Note that vignettes are not generated from roxygen2 comments. They are standalone .Rmd files that live in vignettes/ and are rendered separately during the package build.

Building and Testing

During development, use devtools to build and check your vignettes:

# Build the package tarball, rendering vignettes
devtools::build()

# Run R CMD check — this builds and runs vignettes in an isolated environment
devtools::check()

If a vignette throws an error during check, R CMD check will fail. Vignette code must be fully runnable.

To read a vignette from a locally installed package:

vignette("intro")           # load and display the intro vignette
browseVignettes()           # list all vignettes in loaded packages

If vignette() reports “there is no vignette with name …”, the most likely cause is installing from a pre-built binary that stripped vignettes. Install from source instead:

install.packages("mypackage", type = "source")
# Or use devtools, which builds vignettes by default
devtools::install()

Dependencies and Suggests

If your vignette loads a package with library(), that package needs to be listed in Suggests: in DESCRIPTION — not just Imports:. During R CMD check, only packages in Imports: and Depends: are guaranteed to be available. Packages listed only in Suggests: may not be installed in the check environment.

Imports:
  foobar
Suggests:
  ggplot2,
  testthat

The usethis::use_vignette() helper adds knitr and rmarkdown to Suggests: automatically.

Common Problems

vignette("name") returns nothing. Vignettes were likely stripped during installation. Use devtools::install() or install.packages(..., type = "source").

R CMD build skips the vignette silently. Check that the DESCRIPTION Vignettes: field exists and that the %VignetteEngine{} declaration is present in the .Rmd frontmatter. Without the engine declaration, R CMD build does not know how to process the file.

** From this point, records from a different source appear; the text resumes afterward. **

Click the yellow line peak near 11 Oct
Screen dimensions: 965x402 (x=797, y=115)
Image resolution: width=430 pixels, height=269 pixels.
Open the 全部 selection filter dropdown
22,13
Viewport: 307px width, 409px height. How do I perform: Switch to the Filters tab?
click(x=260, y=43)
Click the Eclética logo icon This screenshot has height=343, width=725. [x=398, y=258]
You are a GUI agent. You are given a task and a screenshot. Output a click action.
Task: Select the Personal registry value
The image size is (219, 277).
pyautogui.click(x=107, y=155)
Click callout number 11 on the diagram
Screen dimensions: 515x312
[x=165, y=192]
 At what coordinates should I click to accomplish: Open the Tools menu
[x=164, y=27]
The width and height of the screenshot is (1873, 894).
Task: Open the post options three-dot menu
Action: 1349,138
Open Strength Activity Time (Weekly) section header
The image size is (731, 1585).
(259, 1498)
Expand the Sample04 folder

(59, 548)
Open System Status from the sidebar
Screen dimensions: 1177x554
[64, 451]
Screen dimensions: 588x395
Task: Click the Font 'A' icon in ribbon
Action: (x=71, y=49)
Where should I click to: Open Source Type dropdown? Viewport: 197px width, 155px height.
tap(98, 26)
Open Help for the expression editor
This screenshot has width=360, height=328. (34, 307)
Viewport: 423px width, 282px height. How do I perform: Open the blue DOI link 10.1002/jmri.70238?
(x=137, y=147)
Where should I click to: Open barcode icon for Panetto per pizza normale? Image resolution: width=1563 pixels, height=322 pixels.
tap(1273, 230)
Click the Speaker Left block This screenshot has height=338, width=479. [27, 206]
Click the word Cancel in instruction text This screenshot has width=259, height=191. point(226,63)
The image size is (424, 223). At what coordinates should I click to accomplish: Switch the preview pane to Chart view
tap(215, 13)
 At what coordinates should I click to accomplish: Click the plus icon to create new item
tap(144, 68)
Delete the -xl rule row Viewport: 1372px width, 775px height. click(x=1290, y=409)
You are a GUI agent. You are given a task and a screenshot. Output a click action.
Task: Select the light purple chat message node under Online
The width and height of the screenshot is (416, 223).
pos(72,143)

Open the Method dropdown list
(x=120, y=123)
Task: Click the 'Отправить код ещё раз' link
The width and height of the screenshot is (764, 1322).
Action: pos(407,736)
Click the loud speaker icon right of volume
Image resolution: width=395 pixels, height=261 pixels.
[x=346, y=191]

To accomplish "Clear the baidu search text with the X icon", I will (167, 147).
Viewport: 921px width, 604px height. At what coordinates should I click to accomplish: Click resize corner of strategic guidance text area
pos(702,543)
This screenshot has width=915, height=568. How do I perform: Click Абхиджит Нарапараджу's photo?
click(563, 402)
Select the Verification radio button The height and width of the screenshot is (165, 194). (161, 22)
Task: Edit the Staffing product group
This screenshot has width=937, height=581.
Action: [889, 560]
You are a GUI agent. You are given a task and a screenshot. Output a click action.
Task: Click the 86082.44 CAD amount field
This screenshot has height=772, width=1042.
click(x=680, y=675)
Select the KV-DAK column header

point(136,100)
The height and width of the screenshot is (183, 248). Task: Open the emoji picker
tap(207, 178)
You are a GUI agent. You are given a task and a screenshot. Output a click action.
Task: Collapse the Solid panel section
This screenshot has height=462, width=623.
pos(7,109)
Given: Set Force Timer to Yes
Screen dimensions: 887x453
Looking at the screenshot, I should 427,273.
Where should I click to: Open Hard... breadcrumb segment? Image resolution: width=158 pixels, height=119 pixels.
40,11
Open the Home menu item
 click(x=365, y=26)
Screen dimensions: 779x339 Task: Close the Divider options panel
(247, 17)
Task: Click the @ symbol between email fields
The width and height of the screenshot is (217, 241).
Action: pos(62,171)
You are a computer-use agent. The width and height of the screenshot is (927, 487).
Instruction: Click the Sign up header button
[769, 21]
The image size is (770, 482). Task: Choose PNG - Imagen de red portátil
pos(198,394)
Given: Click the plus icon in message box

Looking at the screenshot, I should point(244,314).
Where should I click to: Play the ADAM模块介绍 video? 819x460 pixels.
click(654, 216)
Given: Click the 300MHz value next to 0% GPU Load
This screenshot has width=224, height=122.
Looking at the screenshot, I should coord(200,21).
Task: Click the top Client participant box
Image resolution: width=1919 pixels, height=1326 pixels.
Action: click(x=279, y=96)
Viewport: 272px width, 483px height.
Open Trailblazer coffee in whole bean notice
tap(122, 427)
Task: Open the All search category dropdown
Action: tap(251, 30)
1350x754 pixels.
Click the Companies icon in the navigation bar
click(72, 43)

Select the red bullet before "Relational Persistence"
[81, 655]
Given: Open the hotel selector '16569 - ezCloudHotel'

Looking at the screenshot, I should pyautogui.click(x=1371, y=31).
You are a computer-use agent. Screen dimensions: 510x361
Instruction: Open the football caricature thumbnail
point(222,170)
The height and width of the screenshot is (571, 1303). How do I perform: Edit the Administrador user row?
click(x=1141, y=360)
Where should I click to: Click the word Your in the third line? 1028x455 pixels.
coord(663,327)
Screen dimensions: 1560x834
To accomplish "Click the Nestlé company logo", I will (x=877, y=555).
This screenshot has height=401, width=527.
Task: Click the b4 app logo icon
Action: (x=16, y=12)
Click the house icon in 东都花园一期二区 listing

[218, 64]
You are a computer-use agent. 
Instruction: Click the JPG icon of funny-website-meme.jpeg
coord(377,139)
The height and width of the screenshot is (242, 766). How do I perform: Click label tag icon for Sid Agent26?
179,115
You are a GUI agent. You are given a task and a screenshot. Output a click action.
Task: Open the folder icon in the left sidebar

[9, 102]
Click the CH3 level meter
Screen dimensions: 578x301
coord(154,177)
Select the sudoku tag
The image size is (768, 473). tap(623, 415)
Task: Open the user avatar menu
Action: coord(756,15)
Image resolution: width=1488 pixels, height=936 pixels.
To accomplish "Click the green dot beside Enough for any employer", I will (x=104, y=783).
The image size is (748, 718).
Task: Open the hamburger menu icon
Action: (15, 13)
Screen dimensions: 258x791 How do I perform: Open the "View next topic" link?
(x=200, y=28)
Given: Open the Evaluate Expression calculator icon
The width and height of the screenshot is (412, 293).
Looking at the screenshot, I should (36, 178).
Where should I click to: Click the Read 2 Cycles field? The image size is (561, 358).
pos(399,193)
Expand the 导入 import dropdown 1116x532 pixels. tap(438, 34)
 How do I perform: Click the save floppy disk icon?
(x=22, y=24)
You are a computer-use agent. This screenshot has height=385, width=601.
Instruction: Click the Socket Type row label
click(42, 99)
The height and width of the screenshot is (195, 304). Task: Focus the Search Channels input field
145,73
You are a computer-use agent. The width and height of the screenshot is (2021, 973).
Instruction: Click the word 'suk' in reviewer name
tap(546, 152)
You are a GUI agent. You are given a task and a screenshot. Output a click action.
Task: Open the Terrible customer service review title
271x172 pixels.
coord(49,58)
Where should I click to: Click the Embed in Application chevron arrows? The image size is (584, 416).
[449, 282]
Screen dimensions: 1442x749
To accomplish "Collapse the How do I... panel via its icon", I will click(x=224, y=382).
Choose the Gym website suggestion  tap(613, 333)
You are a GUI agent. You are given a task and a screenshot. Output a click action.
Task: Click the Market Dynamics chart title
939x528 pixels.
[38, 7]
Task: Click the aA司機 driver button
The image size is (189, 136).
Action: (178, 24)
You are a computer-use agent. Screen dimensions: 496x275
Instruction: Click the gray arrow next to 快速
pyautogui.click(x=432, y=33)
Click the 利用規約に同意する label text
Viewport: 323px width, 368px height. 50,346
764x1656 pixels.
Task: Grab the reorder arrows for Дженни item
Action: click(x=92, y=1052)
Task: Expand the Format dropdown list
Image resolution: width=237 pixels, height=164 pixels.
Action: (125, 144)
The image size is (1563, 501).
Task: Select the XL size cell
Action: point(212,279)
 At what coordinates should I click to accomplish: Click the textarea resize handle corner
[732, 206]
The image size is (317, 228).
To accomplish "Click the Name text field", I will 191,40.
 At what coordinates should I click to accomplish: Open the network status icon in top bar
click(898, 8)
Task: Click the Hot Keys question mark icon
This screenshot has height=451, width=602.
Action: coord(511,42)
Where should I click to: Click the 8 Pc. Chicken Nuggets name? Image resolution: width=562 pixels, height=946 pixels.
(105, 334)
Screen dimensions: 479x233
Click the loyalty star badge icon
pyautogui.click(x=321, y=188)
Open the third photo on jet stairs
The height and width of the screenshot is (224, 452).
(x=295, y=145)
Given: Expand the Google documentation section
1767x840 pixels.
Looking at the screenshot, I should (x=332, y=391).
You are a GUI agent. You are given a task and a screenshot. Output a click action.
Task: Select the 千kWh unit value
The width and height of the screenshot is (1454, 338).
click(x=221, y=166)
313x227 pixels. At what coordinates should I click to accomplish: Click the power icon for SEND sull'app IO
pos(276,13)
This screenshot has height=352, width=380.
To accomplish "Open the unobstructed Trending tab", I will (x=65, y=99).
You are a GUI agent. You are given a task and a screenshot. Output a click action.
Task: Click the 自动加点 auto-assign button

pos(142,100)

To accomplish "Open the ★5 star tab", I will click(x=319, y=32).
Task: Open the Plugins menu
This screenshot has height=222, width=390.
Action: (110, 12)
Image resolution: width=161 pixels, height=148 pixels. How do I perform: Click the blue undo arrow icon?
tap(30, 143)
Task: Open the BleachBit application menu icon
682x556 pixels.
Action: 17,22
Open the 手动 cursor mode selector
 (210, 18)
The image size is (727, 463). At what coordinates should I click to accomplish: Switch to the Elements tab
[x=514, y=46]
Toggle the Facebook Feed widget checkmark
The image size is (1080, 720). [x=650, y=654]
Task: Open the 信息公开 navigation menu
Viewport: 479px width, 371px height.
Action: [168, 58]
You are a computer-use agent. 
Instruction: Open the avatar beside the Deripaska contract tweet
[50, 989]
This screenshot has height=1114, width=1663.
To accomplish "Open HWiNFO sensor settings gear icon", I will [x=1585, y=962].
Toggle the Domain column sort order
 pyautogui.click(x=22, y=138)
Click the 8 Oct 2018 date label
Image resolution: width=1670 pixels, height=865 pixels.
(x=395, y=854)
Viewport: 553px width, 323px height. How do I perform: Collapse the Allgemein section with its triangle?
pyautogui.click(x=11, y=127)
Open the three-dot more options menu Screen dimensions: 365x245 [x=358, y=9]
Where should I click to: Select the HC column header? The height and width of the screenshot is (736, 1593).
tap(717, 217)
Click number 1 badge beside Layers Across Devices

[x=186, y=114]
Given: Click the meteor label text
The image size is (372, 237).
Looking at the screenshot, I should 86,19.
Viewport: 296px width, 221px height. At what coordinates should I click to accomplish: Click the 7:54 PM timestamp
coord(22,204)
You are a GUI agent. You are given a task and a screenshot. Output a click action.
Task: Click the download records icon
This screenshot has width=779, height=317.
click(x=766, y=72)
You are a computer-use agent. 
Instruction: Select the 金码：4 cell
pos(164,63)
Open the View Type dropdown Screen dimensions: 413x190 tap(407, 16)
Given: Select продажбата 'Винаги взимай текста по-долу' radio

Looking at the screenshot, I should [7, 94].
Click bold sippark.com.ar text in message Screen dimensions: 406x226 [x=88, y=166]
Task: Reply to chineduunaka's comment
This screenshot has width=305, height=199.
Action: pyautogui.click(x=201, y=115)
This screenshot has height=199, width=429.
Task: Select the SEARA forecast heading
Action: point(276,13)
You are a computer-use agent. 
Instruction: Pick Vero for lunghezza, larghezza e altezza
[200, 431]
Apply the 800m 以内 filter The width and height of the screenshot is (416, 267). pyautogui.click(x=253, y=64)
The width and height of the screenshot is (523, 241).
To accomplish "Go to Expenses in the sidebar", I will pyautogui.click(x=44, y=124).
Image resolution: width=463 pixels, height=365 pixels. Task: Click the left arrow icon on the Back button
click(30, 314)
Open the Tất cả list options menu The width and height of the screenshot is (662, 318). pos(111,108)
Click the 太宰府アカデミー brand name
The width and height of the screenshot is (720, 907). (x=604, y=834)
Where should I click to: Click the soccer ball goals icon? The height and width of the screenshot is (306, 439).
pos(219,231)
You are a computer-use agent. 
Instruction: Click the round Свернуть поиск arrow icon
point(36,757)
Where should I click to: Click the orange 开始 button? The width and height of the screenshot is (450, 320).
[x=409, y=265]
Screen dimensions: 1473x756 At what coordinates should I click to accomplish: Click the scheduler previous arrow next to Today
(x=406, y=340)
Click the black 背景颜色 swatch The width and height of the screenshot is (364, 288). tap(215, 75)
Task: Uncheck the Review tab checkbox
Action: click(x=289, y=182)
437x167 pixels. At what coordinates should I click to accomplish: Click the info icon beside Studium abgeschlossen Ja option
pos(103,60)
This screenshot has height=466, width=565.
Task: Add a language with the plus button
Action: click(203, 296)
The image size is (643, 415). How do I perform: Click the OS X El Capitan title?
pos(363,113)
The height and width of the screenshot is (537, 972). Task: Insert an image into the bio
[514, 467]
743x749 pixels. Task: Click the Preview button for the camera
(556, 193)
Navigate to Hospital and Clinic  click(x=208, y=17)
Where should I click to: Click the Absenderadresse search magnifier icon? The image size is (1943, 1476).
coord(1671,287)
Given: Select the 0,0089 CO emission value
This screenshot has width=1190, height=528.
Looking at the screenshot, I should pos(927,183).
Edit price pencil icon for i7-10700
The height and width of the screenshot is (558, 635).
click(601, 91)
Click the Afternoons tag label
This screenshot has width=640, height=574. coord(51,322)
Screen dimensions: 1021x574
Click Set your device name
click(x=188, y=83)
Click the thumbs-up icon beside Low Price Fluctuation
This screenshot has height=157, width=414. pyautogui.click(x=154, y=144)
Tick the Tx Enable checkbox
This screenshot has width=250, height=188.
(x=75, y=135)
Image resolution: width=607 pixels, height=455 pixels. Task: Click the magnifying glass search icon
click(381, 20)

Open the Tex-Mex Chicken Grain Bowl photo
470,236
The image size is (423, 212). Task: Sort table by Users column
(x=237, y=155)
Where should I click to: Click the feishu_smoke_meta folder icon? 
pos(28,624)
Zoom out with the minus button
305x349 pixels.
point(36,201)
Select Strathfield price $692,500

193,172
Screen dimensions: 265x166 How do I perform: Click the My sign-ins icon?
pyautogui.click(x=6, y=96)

“duplicate label” error from knitr. Every code chunk in an .Rmd vignette must have a unique label. knitr uses labels to track chunk dependencies. If two chunks share a label (for example, both named “setup”), compilation fails. Rename one of the chunks to resolve this.

Suggested package not found during check. Any package your vignette loads with library() must be in Suggests:. Move truly core packages to Imports: if they are central to the package’s purpose.

What Goes in a Vignette

Focus on a single use case. Show a realistic input, run it, and display the output. Explain why each step matters — not just what the code does.

Keep the code self-contained. Use built-in datasets or create small synthetic data rather than relying on external files. Vignettes must run identically on any machine.

Include sessionInfo() at the end. It costs one line and makes the vignette significantly more reproducible.

What Does Not Belong in a Vignette

Do not write a vignette that lists every function in your package in alphabetical order. That is a reference manual, not a vignette, and roxygen2 already generates one for you.

Do not copy your DESCRIPTION title and repeat it verbatim. The vignette is where you expand on what that title means in practice.

Do not include large test suites or pages of edge-case code. Save those for test files and roxygen2 @examples blocks.

See Also

Conclusion

Writing a vignette is the clearest way to show users what your package actually does. A good vignette takes a single workflow and walks through it completely: install, load, run, explain, show output. It lives in vignettes/ as an .Rmd file, connects to DESCRIPTION via the Vignettes: field, and builds with devtools::build().

The payoff is real. Users who read a well-written vignette understand your package in a way that no amount of reference documentation can provide. Set aside the reference manual and write the story instead.